What is needed:
From the listing below, work out how many lines contain "computer"; the answer is that number and nothing more.

Record excerpts:
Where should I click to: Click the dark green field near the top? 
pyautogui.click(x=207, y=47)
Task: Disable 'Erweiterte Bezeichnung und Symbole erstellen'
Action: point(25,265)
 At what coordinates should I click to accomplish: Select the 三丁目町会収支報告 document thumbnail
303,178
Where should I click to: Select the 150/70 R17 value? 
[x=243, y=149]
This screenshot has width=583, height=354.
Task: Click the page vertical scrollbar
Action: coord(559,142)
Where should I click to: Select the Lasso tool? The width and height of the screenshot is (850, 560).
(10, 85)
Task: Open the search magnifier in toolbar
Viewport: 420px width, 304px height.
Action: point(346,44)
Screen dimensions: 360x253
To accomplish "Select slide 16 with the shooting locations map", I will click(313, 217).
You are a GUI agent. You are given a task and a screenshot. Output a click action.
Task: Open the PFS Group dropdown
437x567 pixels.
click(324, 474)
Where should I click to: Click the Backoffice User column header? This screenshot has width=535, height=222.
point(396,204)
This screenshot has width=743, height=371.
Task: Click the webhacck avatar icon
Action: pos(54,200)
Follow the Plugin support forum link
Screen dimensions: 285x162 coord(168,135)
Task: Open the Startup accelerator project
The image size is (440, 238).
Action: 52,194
* * *
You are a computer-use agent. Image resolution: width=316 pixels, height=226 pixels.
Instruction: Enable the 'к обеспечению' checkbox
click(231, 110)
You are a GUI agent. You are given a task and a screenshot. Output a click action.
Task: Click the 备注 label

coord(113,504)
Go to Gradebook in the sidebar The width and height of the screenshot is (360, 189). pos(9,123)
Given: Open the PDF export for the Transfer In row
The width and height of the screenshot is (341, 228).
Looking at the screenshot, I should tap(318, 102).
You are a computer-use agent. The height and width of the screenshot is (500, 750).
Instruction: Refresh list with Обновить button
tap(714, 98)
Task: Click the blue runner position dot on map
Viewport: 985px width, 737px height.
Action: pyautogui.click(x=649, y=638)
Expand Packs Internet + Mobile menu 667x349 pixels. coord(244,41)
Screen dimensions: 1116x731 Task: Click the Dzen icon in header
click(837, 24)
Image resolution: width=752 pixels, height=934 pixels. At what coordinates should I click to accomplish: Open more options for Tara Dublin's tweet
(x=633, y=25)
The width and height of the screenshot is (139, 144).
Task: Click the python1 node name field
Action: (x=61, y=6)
--
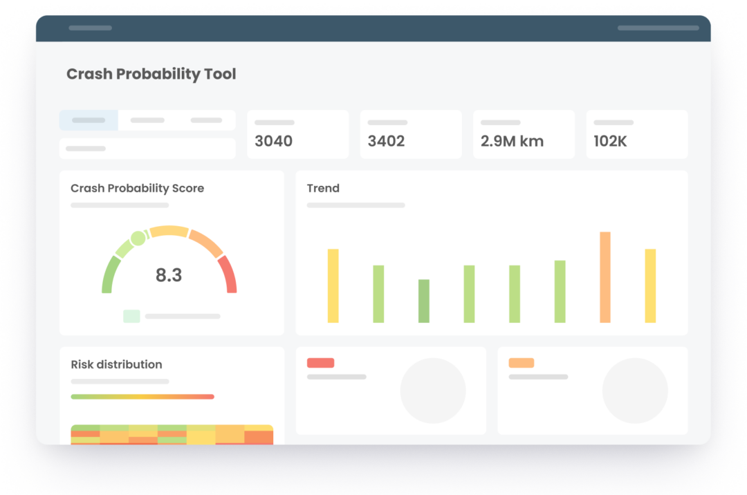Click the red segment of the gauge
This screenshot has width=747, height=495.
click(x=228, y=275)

Result of this task:
2